In [1]:
# for use in tutorial and development; do not include this `sys.path` change in production:
import sys ; sys.path.insert(0, "../")

# Measurement and inference

The following examples explore the use of [*inference*](https://www.w3.org/standards/semanticweb/inference) as an automated way to generate new relation (i.e., expand the graph) based on the data in the KG plus the rules of its vocabularies.
We'll also show how to use the `kglab.Measure` class to measure the size and composition of a KG.

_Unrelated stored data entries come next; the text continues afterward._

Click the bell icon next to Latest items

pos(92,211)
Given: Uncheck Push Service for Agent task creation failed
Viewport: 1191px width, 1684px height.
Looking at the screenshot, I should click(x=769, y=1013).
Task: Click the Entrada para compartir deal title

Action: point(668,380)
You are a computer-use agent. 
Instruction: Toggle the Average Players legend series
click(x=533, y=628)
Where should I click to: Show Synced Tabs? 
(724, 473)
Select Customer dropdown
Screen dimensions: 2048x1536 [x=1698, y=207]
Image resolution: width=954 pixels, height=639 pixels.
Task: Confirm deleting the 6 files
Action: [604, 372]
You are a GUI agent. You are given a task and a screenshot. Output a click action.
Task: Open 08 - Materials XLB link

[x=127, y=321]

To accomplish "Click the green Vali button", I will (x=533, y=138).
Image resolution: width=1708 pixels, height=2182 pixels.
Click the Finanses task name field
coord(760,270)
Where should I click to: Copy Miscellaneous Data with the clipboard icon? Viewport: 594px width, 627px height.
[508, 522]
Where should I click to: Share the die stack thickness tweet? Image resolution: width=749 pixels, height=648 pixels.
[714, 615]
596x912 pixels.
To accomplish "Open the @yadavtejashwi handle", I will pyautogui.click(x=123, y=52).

Now let's load a KG from `dat/gorm.ttl` that describes a fictional small community of happy Vikings:

In [2]:
from os.path import dirname
import kglab
import os

namespaces = {
    "foaf": "http://xmlns.com/foaf/0.1/",
    "gorm": "http://example.org/sagas#",
    "rel":  "http://purl.org/vocab/relationship/",
    }

kg = kglab.KnowledgeGraph(
    name = "Happy Vikings KG example for SKOS/OWL inference",
    namespaces=namespaces,
    )

kg.load_rdf(dirname(os.getcwd()) + "/dat/gorm.ttl") ;

In [3]:
text = kg.save_rdf_text()
print(text)

@prefix foaf: <http://xmlns.com/foaf/0.1/> .
@prefix gorm: <http://example.org/sagas#> .
@prefix owl: <http://www.w3.org/2002/07/owl#> .
@prefix rdfs: <http://www.w3.org/2000/01/rdf-schema#> .
@prefix skos: <http://www.w3.org/2004/02/skos/core#> .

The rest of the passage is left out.